Gastrointestinal reflux is a common cause of chronic cough and can coincide with asthma, rendering it a potential confounder of cough in asthma. Patients with asthma with self-reported gastrointestinal reflux were predominately female with a significantly lower LCQ compared to patients without self-reported gastrointestinal reflux. In support of this observation previous studies have shown subjects with asthma and concurrent GORD, had poorer asthma control and impaired cough –related quality of life [11]. However, there was no significant difference in LCQ between female patients with asthma, with and without self-reported gastrointestinal reflux. These observations suggest a heightened cough reflex sensitivity that is independent of reflux in female patients with severe asthma which has been well reported previously in female patients with idiopathic chronic cough [18].

One limitation of our study is that we did not quantify gastrointestinal reflux using objective measurements, which is important as reflux is well recognised to be silent in some patients. We also quantified upper airway disease due to rhinitis and nasal polyps using self-reporting, however in our experience self-reported disease demonstrates a high concordance with nasendoscopic findings, suggesting that our observations demonstrating a lack of association of LCQ with upper airways disease are valid.

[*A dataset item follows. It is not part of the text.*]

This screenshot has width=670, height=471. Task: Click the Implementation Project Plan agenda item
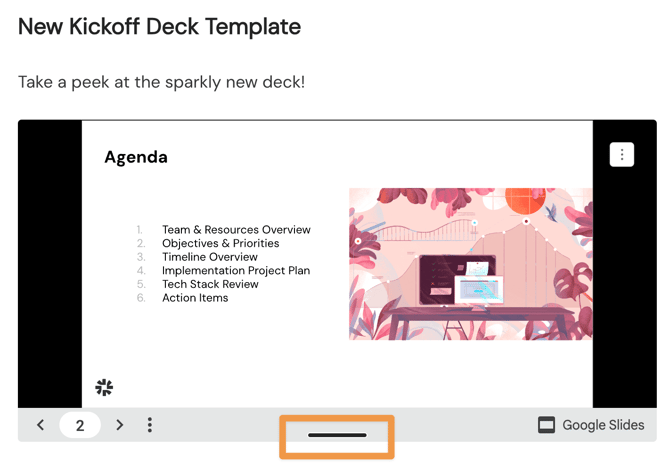pos(236,270)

Cough is also a well-recognised symptom in bronchiectasis and it is important to note that qualitative CT has demonstrated evidence of subclinical bronchiectasis in a proportion of patients (approximately 30%) with severe asthma [19]. Therefore the presence of super added bronchiectasis may have been a potential contributor to cough in this population.

It is believed that chronic cough in asthma may be related to an eosinophilic bronchitis [20]. Airway eosinophils are associated with cough in the presence and absence of airway hyperresponsiveness [20] and mechanistically eosinophils may interact with muscarinic nerves [21] and promote cough reflex hypersensitivity. However, we found no significant relationship between sputum eosinophils (%) and LCQ.

Recent cough guidelines [6] suggest cough reflex hypersensitivity syndrome underlies the aetiology of chronic cough; arising from the hypersensitivity of airway sensory nerves, and thus may be an underlying mechanism attributing to cough in severe asthma. Pharmacological therapies targeting cough reflex hypersensitivity include P2X3 receptor antagonists [22].

Conclusions

We conclude that a significant proportion of patients with severe asthma have a high degree of cough-related morbidity that appears independent of eosinophilic airway inflammation, is associated with suboptimal disease control and quality of life. Our preliminary findings suggest that further research is now required to validate the LCQ and its responsiveness in severe asthma populations to capture cough-related morbidity.